For the purposes of this program, minority is defined as individuals from racial and ethnic groups that have been shown to be underrepresented in health-related sciences in the contiguous United States and Canada, including American Indians or Alaska Natives, Blacks or African Americans, Hispanics or Latinos, Native Hawaiians or Other Pacific Islanders, African Canadians, Inuit, and First Nation Peoples. Applicants are asked to self-identify, and participants are drawn from this pool.
Summer Research Option: Most applicants for this option are first-year medical students because the summer between the first and second year of medical school provides enough time to complete an eight- to -12 week research experience before classes begin in the fall. However, the MMSAP has received and funded many second-year medical students as well. In addition, students applying for a second research experience have applied in their third year, but the experience takes longer to complete due to medical school course requirements. If an applicant is not able to complete the eight- to 12-week experience during the summer, he/she will be asked to explain in the application the plan to complete the research experience.
Flexible Research Option: This option provides an opportunity for students in their second, third, or fourth year of medical school to take up to a year to complete an eight-to 12-week experience (approximately 320-480 hours). Students will be asked within the application to outline their plan for integrating their research project with their course work and/or clinical rotations.
While it is not required, the review committee does take past research experience into consideration. However, if you do not have past research experience but have a strong track record of leadership and service and you are in good academic standing, then you will be considered favorably.
No. All eligibility requirements must be met by the application deadline. If you do receive permanent residency in time, ASH encourages you to apply next year.
Applicants must have already entered medical school and be within their first, second, or third year of medical school at the time of application. Applications are made available in August of each year for funding to start in late spring to early summer of the following year.
No. Applicants are not required to include transcripts from their undergraduate institution or medical school. For those applicants who do submit transcripts, please know that they will not be considered during the review.

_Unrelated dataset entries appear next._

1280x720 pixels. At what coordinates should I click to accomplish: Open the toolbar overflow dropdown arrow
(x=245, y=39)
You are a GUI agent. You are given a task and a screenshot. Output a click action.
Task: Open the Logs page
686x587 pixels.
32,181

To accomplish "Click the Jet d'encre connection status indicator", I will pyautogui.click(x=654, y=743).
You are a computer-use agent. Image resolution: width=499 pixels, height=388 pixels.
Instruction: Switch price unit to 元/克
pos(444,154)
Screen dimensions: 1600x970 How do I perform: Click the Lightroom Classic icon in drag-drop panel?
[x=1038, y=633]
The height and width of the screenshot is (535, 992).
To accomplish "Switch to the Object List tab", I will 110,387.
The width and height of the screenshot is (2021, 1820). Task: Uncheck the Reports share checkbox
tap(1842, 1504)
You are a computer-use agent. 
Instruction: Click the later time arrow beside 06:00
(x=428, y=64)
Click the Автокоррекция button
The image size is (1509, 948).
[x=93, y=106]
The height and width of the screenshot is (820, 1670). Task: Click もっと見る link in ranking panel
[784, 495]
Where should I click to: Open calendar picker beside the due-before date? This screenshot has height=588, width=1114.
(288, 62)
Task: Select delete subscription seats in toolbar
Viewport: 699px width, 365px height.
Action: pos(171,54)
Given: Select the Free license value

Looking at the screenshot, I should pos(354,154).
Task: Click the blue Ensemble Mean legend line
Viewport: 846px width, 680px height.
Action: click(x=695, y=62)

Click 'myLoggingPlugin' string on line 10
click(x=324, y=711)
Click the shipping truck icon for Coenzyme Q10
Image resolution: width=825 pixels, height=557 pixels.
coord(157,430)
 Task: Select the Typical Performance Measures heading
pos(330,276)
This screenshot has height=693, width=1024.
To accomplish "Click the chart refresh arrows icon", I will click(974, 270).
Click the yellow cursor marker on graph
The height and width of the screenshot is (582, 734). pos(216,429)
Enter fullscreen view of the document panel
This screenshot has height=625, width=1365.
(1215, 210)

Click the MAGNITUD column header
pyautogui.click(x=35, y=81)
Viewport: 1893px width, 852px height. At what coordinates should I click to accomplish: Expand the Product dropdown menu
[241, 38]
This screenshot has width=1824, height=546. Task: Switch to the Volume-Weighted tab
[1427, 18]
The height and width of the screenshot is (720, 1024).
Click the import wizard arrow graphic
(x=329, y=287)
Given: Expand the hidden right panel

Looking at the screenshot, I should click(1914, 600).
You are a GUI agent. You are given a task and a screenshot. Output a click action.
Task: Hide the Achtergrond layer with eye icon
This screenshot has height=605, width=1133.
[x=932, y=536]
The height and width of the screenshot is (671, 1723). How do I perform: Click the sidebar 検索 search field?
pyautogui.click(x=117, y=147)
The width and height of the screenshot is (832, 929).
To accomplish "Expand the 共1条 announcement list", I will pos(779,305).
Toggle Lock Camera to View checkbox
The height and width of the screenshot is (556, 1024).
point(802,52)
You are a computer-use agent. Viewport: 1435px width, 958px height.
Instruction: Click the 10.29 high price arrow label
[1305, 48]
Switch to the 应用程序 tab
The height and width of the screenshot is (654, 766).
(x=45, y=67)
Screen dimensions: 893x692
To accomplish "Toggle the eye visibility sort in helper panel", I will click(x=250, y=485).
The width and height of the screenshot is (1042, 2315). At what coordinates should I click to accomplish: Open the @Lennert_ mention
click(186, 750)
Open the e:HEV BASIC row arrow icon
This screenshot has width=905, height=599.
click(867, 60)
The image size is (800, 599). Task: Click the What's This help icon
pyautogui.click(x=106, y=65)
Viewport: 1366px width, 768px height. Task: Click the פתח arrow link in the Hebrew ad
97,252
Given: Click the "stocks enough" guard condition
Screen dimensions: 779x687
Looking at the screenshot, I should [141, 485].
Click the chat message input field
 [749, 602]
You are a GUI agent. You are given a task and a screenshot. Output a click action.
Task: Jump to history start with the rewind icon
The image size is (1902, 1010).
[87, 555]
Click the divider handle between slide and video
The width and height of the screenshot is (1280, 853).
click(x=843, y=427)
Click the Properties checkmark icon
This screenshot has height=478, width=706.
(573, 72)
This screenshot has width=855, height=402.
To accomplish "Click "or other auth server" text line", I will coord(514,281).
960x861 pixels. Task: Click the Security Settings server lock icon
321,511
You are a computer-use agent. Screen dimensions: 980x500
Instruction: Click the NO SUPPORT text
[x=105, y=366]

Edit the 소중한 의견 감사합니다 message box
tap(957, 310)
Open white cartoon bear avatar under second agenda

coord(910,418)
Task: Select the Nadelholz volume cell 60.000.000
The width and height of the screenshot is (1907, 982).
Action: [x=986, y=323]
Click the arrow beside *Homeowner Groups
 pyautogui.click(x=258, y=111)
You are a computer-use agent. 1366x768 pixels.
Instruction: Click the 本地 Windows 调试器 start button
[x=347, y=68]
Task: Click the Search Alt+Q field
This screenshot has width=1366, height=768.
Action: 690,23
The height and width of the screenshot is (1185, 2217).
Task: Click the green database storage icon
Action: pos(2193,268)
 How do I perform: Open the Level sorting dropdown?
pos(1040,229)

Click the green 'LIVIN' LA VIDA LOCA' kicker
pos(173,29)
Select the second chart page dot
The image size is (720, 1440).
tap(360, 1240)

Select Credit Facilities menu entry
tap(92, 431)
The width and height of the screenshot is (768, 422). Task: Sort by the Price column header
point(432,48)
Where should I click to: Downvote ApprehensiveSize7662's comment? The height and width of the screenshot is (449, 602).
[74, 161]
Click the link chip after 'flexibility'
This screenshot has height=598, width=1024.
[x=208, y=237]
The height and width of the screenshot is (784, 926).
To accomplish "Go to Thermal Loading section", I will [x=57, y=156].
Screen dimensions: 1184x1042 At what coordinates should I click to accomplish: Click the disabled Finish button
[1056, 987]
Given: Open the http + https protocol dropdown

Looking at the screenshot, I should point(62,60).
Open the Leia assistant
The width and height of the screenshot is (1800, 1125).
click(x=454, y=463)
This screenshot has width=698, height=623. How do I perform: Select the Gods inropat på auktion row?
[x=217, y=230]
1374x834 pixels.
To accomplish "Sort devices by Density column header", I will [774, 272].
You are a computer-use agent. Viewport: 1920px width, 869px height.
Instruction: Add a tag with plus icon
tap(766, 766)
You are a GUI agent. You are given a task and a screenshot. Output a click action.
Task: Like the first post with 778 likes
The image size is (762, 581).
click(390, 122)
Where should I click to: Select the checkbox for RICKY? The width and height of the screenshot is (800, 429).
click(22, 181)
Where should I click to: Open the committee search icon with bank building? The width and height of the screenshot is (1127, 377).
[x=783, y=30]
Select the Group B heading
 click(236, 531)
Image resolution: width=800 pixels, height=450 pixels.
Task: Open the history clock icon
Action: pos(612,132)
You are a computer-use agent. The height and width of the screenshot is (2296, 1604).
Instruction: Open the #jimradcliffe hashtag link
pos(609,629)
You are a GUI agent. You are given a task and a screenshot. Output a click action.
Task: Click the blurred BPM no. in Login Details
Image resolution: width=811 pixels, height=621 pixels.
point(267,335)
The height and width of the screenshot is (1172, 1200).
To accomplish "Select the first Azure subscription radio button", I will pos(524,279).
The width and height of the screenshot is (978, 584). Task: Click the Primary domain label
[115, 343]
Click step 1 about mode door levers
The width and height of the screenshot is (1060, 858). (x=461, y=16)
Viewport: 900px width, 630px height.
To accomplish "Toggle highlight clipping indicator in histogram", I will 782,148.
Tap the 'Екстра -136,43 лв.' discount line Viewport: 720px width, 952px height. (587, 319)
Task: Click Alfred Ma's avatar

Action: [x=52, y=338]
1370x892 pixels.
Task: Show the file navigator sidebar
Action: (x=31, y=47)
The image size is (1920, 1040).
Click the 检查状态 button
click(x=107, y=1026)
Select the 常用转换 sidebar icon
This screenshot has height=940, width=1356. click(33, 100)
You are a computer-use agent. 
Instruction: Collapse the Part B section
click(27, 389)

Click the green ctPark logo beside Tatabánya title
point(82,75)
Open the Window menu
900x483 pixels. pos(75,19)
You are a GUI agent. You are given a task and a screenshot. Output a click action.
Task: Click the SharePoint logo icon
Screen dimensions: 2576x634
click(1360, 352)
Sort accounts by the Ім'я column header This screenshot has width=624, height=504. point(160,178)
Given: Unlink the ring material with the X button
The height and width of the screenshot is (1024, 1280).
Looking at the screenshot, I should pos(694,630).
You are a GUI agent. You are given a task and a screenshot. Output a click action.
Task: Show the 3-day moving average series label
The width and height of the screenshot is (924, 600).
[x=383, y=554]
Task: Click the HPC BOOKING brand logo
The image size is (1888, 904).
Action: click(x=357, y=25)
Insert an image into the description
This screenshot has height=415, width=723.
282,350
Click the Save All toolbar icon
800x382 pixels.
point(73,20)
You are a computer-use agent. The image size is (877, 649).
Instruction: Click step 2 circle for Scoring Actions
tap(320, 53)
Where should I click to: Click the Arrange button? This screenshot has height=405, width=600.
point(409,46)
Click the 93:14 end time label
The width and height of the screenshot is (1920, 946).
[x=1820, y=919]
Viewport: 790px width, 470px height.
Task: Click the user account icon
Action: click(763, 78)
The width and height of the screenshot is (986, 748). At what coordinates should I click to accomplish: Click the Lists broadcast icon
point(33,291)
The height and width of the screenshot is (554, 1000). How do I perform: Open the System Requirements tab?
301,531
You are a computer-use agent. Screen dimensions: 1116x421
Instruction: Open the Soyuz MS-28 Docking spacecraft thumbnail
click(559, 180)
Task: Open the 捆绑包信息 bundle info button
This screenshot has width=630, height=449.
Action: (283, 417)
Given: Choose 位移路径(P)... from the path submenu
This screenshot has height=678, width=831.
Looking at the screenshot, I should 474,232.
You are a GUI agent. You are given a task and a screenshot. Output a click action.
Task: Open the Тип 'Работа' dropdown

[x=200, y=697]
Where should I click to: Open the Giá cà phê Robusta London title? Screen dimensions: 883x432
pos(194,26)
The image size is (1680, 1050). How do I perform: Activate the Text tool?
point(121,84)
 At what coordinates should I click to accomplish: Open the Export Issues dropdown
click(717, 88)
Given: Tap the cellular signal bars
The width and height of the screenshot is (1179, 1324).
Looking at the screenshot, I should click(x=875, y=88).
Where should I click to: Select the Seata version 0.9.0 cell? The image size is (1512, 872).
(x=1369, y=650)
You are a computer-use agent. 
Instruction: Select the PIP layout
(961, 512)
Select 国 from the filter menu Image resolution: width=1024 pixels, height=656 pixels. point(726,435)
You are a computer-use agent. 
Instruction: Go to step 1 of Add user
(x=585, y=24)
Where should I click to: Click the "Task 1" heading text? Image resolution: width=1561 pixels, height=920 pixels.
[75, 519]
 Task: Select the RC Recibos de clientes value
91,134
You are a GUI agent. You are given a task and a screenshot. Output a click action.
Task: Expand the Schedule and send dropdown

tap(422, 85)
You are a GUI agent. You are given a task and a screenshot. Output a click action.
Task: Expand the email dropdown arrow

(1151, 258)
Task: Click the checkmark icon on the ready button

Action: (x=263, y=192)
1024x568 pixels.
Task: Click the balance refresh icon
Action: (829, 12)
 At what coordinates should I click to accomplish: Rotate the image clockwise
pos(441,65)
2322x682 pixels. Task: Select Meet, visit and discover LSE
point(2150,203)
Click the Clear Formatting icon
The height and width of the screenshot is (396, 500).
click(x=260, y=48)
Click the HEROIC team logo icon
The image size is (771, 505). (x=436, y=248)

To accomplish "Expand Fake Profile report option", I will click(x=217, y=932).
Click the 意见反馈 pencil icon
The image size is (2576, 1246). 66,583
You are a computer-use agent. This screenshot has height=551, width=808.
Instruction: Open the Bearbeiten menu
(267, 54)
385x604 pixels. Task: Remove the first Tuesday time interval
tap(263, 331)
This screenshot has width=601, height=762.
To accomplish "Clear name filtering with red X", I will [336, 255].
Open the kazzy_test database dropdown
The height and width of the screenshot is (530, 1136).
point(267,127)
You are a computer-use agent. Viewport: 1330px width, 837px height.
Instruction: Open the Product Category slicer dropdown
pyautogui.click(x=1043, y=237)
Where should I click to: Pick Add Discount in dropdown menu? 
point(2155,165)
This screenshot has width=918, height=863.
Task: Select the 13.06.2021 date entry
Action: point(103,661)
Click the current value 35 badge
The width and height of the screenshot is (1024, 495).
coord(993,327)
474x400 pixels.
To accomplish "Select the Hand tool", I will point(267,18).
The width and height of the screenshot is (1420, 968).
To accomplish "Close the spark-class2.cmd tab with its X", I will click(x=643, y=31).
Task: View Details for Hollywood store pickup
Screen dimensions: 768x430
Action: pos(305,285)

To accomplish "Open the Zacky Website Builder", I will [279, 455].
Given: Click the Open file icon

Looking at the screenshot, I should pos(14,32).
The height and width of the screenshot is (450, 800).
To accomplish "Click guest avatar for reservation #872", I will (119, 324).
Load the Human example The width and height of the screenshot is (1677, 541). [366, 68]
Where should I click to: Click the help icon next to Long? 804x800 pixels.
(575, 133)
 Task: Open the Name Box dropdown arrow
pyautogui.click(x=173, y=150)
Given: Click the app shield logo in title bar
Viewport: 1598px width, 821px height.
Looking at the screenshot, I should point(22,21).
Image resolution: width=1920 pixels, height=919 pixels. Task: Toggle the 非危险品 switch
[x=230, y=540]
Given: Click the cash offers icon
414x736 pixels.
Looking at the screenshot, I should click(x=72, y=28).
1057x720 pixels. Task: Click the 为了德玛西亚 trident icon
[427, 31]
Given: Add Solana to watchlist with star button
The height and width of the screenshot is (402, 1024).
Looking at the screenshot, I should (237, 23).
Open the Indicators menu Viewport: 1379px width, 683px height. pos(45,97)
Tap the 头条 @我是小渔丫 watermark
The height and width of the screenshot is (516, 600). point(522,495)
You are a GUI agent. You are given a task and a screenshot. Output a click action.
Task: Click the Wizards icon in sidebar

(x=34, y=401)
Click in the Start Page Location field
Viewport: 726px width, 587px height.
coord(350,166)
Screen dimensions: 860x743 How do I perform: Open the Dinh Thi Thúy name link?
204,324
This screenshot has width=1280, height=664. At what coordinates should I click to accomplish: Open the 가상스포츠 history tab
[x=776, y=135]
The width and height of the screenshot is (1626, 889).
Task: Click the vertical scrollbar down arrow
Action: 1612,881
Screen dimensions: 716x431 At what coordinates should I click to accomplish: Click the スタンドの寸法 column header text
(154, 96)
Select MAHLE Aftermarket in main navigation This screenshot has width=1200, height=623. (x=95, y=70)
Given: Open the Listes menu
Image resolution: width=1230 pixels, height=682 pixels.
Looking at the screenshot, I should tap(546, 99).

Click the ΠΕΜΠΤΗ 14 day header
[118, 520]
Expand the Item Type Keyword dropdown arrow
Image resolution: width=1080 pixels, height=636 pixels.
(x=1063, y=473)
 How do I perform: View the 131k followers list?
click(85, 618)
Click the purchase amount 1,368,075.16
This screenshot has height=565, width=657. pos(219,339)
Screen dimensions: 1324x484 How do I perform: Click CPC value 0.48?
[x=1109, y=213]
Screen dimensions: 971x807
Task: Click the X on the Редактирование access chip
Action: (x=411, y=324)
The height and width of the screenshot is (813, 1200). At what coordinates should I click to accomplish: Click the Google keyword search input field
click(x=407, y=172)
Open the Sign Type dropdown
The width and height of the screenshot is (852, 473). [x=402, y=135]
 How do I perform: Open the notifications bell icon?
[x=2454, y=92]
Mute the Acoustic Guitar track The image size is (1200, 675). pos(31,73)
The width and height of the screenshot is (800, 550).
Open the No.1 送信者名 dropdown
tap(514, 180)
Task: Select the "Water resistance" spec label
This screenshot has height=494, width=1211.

All letters of recommendation must be included with your application packet. All applications must be submitted through the online awards system. ASH will not accept letters sent by mail. For those who want to include an address on the letters, please address the letters to:
Committee on Promoting Diversity
American Society of Hematology
2021 L Street NW, Suite 900
Washington, DC 20036
This letter is meant to serve as a personal reference for the applicant. Applicants are encouraged to identify someone who knows them reasonably well, both as a student and as an individual. While the review committee does not have a specific set of criteria for what these letters should include, the letter may emphasize qualities that make you a terrific candidate for the MMSAP, particularly those qualities that are not articulated elsewhere in your application.
This letter is meant to address your project and role in it, your involvement in writing the project description, your qualifications, the environment you will be working in, and the other planned activities you will participate in, including lab meetings and conferences. Your research mentor must also provide information on his/her prior mentoring experience.
The committee wants to know if you understand what you will be doing in the lab. You should be able to understand and describe your role in the research project before showing up on your first day. Being able to articulate the research you will be involved in is the first step of your research experience. The committee recommends sitting down face-to-face with your research mentor a few times before submitting your application or having a few phone conversations. Part of the research experience is being able to communicate with and build a relationship with your research mentor; this begins with the application. In addition, you are expected to write the description of your research project in your own words. The committee looks unfavorably upon applications in which the applicant has not written the project description in his/her own words.
A timeline is required for flexible MMSAP applicants and is suggested for summer MMSAP applicants. The committee recognizes that you may not have the specific dates finalized yet; however, the committee would like to have a general idea of how many weeks you will be in the lab and when you anticipate starting and finishing the experience.
Students applying for the MMSAP flexible option must complete the "ASH 12 Month Flexible Research Schedule," which is included in the application. The required form asks applicants to provide a brief description of how they will integrate their research project with their course work/clinical rotations over the course of the year (approximately 320-480 hours). In addition, applicants are asked to provide proposed dates and anticipated hours worked for the MMSAP research project as well as anticipated dates for project milestones.
Ask your mentor. The Society encourages you to build a relationship with your research mentor, and this is a great way to begin that relationship. Otherwise, applicants may email email@example.com to confirm their research mentor's ASH membership status.
Please note that ASH will not provide applicants with a list of ASH members.
You may identify a mentor yourself or submit a request to ASH staff to be paired with a mentor. The mentor must be an ASH member engaged in hematology-related research.
ASH recommends starting with your medical school, specifically faculty in the department of hematology/oncology or the hematology course director. If you are unable to locate a mentor at your own medical school, we recommend researching other institutions in the area.
Applications submitted without a research mentor identified will not be reviewed.